Indian Rupee Holds Steady Amid Mixed Data
The Indian Rupee (INR) remains stable in Friday’s early European session after reaching an all-time low of 84.50 against the US Dollar (USD) in the previous session. The latest data released on Friday showed that the HSBC India Manufacturing Purchasing Managers Index (PMI) eased to 57.3 in November from the previous reading of 57.5. On the other hand, the Indian Services PMI improved to 59.2 in November from 58.5 in October. The local currency’s reaction to the mixed PMI data has been flat so far.
Factors Affecting the INR
- The significant sell-off in domestic equity markets
- Rebound in crude oil prices due to escalating geopolitical tensions between Russia and Ukraine
- Continued outflow of foreign funds
- Routine intervention from the Reserve Bank of India (RBI)
Despite the challenges, the RBI’s intervention and state-run banks offering USD in the market may help limit the INR’s losses.
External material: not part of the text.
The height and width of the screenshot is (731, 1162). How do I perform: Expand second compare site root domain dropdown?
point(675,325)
Traders are closely watching the flash US S&P Global Purchasing Managers Index (PMI) data and the final Michigan Consumer Sentiment report, both scheduled to be published later on Friday.
Analysis of Indian Rupee Vulnerability
- RBI Governor Shaktikanta Das emphasizes the importance of managing inflation while focusing on sustainable economic growth.
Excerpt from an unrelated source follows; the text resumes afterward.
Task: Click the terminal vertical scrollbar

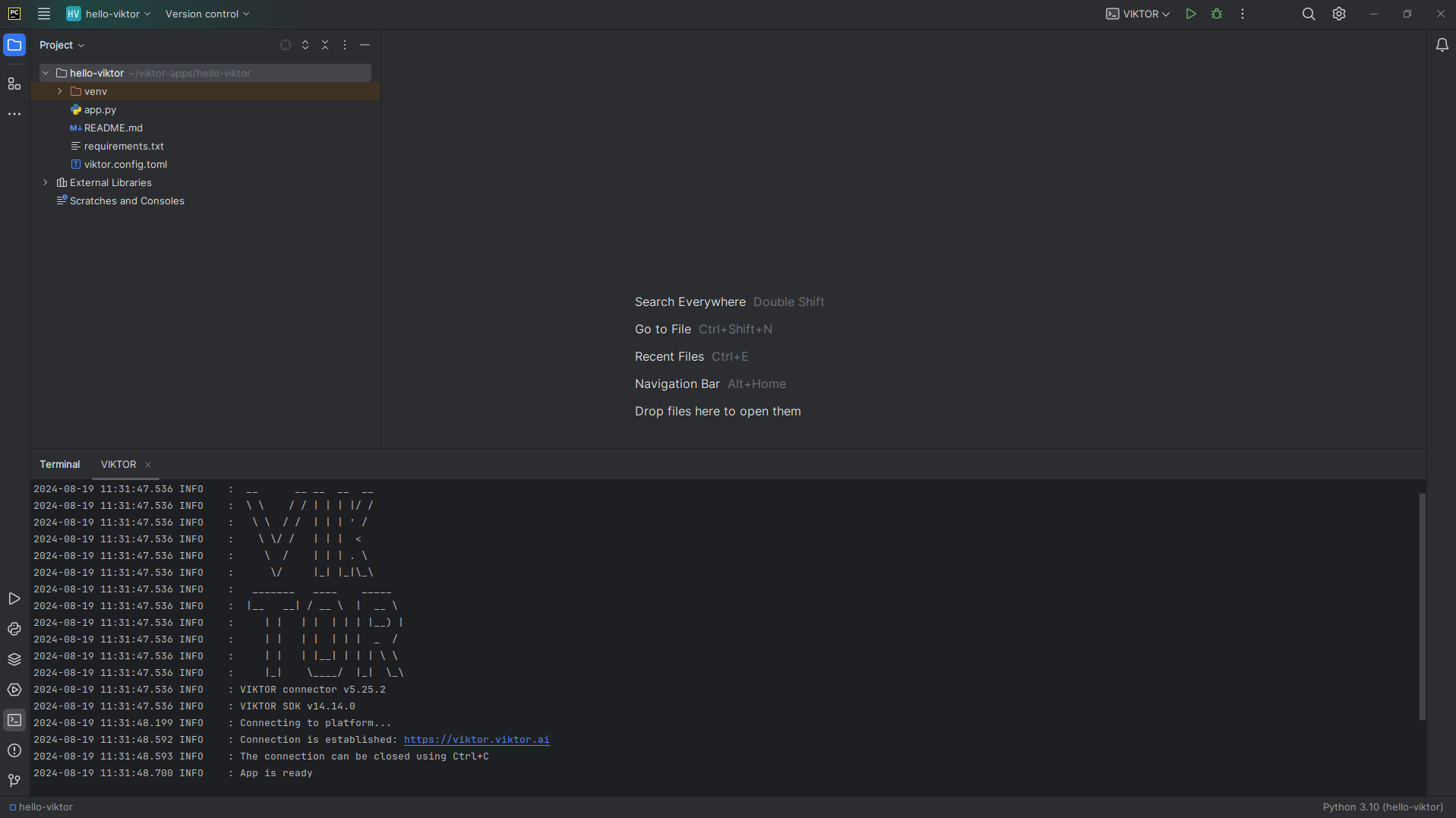Action: 1422,606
- Portfolio outflows, persistent USD demand, and concerns about an economic slowdown may lead to gradual depreciation of the INR.
- US economic indicators, such as Initial Jobless Claims and Existing Home Sales, impact global currency movements.
- Comments from Chicago Fed President Austan Goolsbee hint at potential changes in Fed rate cuts based on inflation trends.
USD/INR Outlook and Key Levels
The USD/INR pair is currently trading flat, capped under an ascending trend channel. Despite this, the overall outlook remains bullish as the price holds above the key 100-day Exponential Moving Average (EMA) on the daily chart. However, a bearish RSI divergence indicates potential selling pressure.
The key levels to watch are:
- Resistance at 84.50 and 85.00
- Support at 84.36, 84.00, and 83.90
RBI FAQs
Here are some frequently asked questions about the Reserve Bank of India (RBI) and its role in the economy:
- The RBI’s primary goal is to maintain price stability while promoting economic growth.
- The RBI adjusts interest rates at bi-monthly meetings to control inflation and support the Rupee.
- The RBI intervenes in FX markets to manage exchange rate volatility for importers and exporters.